Jumat, 25 Mei 2012

Negeri nan Ramah

Banyak yang terkejut ketika negeri yang penduduknya terkenal manis budi bahasa, lemah lembut perangainya, saling menghormati, saling menghargai hak azasi, bernaung di bawah pusaka garuda Pancasila dan sang saka Merah Putih sebagai lambangnya ini ternyata menyimpan sejarah kelam tentang pembantaian anak-anaknya sendiri.
Semua terperangah, saat membaca dalam perjalanannya, anak-anak bangsa ini berlaku kejam dan sadis. Saat terjadi konflik, dendam eksumat muncul, dan membabat habis saudara yang dimusuhinya hingga kekarnya. Apakah ini yang disebut adat ketimuran?
Kita tentunya tak lupa, sejarah kelam ketika Partai Komunis Indonesia dinyatakan terlarang. Saat itu tahun 1966. Sekitar 500 ribu orang yang terkait atau bahkan yang hanya dituding terlibat PKI itu, diculik, disekap lalu dibunuh dengan sadis.
Ada yang disuruh berjalan dengan mata tertutup menuju luweng (sumur alam yang dalam). Kemudian mereka jatuh dan tewas di dalamnya, jenazahnya tak dikubur dengan layak. Di daerah lain, ada yang dikumpulkan di tepian hutan, lalu disuruh bunuh diri dengan menggorok leher sendiri. Alasannya, karena saat itu tentara ingin menghemat peluru. Banyak lagi kisah-kisah sadis lainnya.
Ada juga yang dikumpulkan di tepian sungai Brantas, Jawa Timur, lalu diberondong senapan mesin. Mayat-mayat bergeletakan, mengapung. Sungau Brantas merah darah. Peristiwa ”merahnya kali Brantas” ini disaksikan oleh Ong Hok Ham, sejarawan dan cendekiawan Indonesia, yang kala itu masih muda.
Tak ayal, Ong langsung dipresi, lalu berteriak-teriak ”Hidup PKI... Hidup PKI...” tentusaja aksinya dilihat tentara, lalu dia ditangkap dan nyaris dilenyapkan. Kemudian Ong Hok Ham dibawa ke Jakarta, namun kemudian dia dibebaskan oleh Nugroho Notosusanto, pejabat top Orde baru kala itu.

▸ **DATA YANG DIBERIKAN**

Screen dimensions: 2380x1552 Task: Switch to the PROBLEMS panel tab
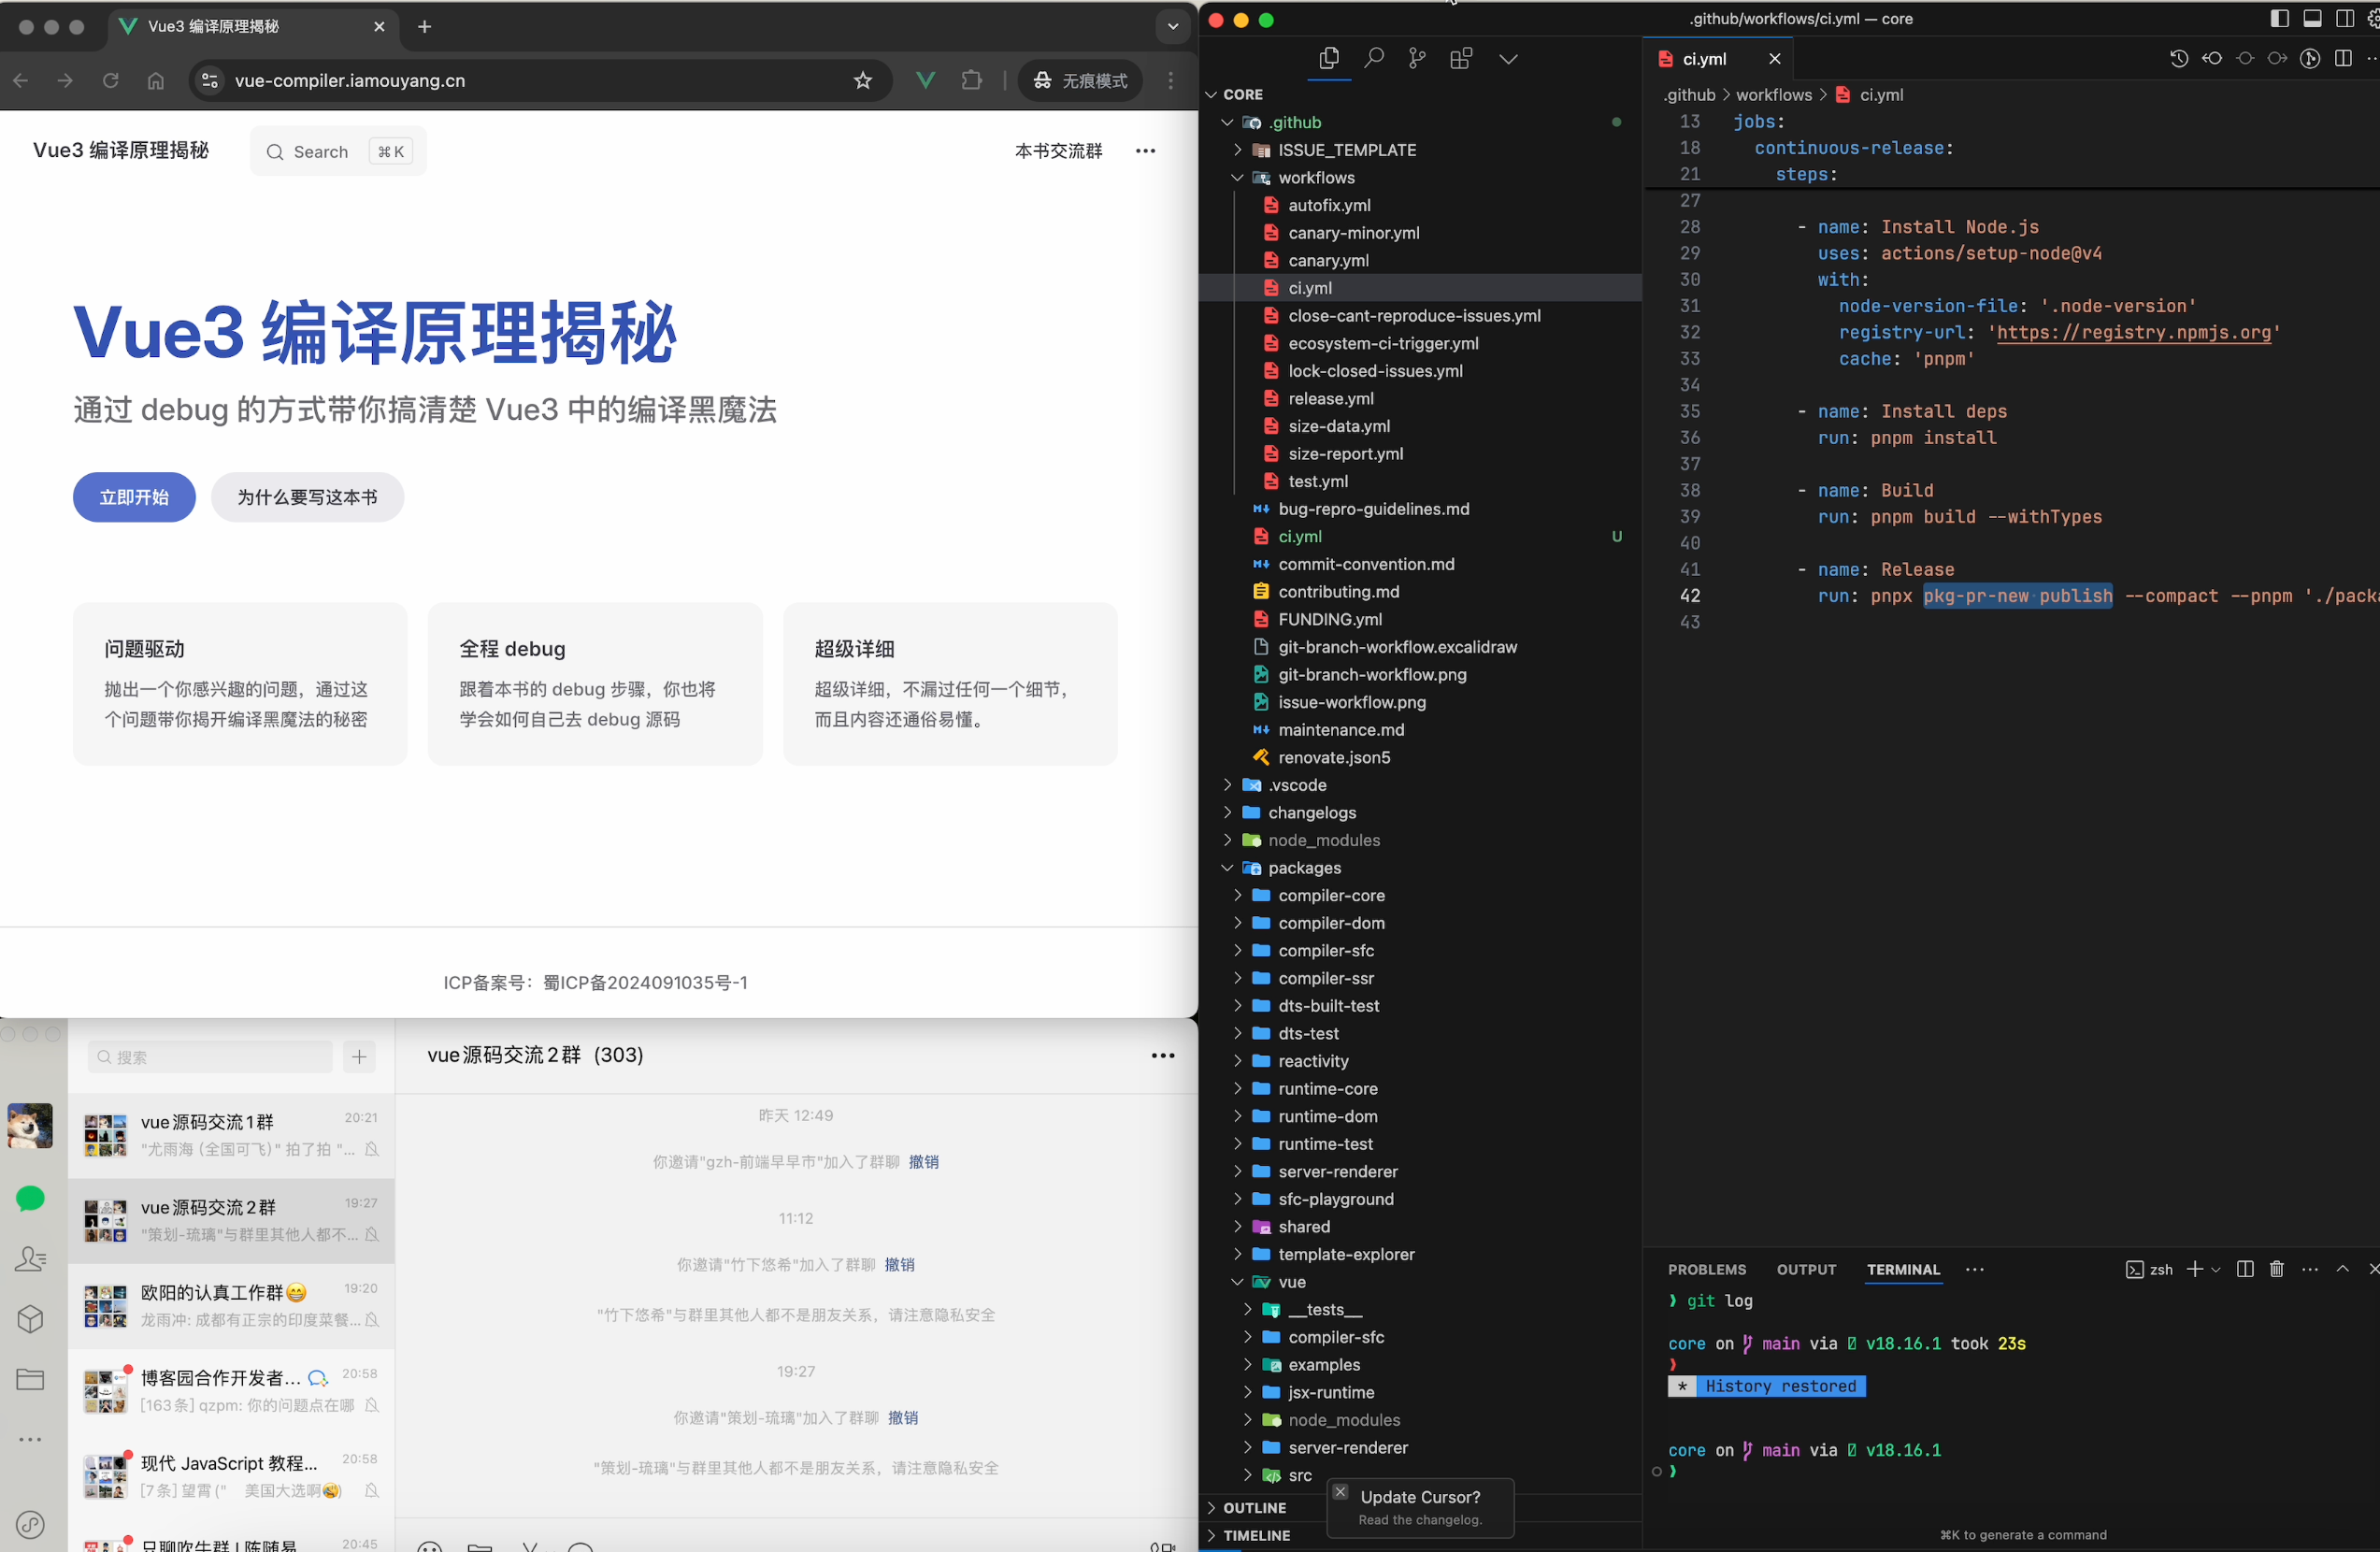pos(1706,1269)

▸ **PETUNJUK KERJA**
(a) Menurut kutipan teks, siapa yang membebaskan Ong Hok Ham setelah ia dibawa ke Jakarta?
(b) Salinlah bagian kutipan teks antara "Jumat, 25 Mei" dan "dibunuh dengan sadis.", termasuk kedua ujungnya.
Baris-baris di atas merupakan bahan tersendiri yang terpisah dari kutipan teks.

▸ **JAWABAN**
(a) Nugroho Notosusanto, pejabat top Orde Baru kala itu.

(b)
Jumat, 25 Mei 2012

Negeri nan Ramah

Banyak yang terkejut ketika negeri yang penduduknya terkenal manis budi bahasa, lemah lembut perangainya, saling menghormati, saling menghargai hak azasi, bernaung di bawah pusaka garuda Pancasila dan sang saka Merah Putih sebagai lambangnya ini ternyata menyimpan sejarah kelam tentang pembantaian anak-anaknya sendiri.
Semua terperangah, saat membaca dalam perjalanannya, anak-anak bangsa ini berlaku kejam dan sadis. Saat terjadi konflik, dendam eksumat muncul, dan membabat habis saudara yang dimusuhinya hingga kekarnya. Apakah ini yang disebut adat ketimuran?
Kita tentunya tak lupa, sejarah kelam ketika Partai Komunis Indonesia dinyatakan terlarang. Saat itu tahun 1966. Sekitar 500 ribu orang yang terkait atau bahkan yang hanya dituding terlibat PKI itu, diculik, disekap lalu dibunuh dengan sadis.